Cumhurbaşkanlığı'ndan yapılan açıklamada, 1954-62 yılları arasında yaşanan savaşta Cezayir'de düzenin sağlanması için orduya özel güç verildiği ve bunun "işkence de dahil olmak üzere bazı korkunç eylemlere zemin hazırladığı" kaydedildi.
Açıklama, savaştan sonra doğan ilk Fransa Cumhurbaşkanı olan Emmanuel Macron'un, Cezayirlilerin bağımsızlık talebini destekleyen ve savaş sırasında gözaltında kaybolan bir aktivistin eşini ziyareti kapsamında geldi.
1957 yılında gözaltına alınan Maurice Audin, o sıralar 25 yaşındaydı ve Cezayir Üniversitesi'nde matematik konusunda öğretim görevlisi olarak çalışıyordu.
Bir Fransız Cumhurbaşkanının ülkede hâlâ hassas olarak değerlendirilen bir konuda ilk kez bu kadar cesur bir açıklama yaptığı kaydediliyor.
Emmanuel Macron, Audin'nın ya işkence sonucu öldüğünü ya da işkenceye uğradıktan sonra infaz edildiğini söyledi.
Cezayir, 7 yıl süren kanlı bir savaştan sonra Fransa'dan bağımsızlığını kazanmıştı. 1.5 milyon Cezayirlinin öldüğü savaş, 130 yıllık sömürgeci yönetimi sona erdirmişti.
Audin, savaş sırasında Cezayirlilerin bağımsızlık talebini destekleyen ülkedeki az sayıda Avrupalıdan biriydi.

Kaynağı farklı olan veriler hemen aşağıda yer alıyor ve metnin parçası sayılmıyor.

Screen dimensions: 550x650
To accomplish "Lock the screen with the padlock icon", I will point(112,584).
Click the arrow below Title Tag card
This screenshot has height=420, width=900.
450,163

Evliydi ve 3 çocuğu vardı.
Arşivler açılacak
Audin'in eşini ziyareti etmenin yanı sıra Macron savaş sırasında kaybolan hem Fransız hem de Cezayirli binlerce sivil ve askere dair devlet arşivlerinin açılacağını duyurdu.
80'li yaşlarında olan Josette Audin, Paris'teki evinde gerçekleşen ziyaret sırasında Macron'a teşekkür etmek istedi. Macron ise "Sizden özür dilemesi gereken benim. Bu yüzden bir şey söylemeyin" dedi. Daha önce bir Fransız general de işkence olaylarının yaşandığını kabul etmişti.
Fransa, savaş zamanında işkencenin yaşandığını öne süren gazete, kitap ve filmleri sansürlemişti. Perşembe günü ise hükümet, "Gerçeği arayış olmadan, özgürlük, eşitlik ve kardeşlik olamaz" açıklamasını yaptı.
Daha önceki Fransız cumhurbaşkanları, Fransa'nın Cezayir'de işlediği insan hakları ihlâllerini doğrulamakta çekingen kalmış ve açıkça özür dilemekten kaçınmıştı.
1998 yılında Jacques Chirac, 1945'teki Setif Katliamı'nı kabul etmişti. 2012 yılında ise Francois Hollande, sömürgecilik nedeniyle "acı çekildiğini" kabullenmişti.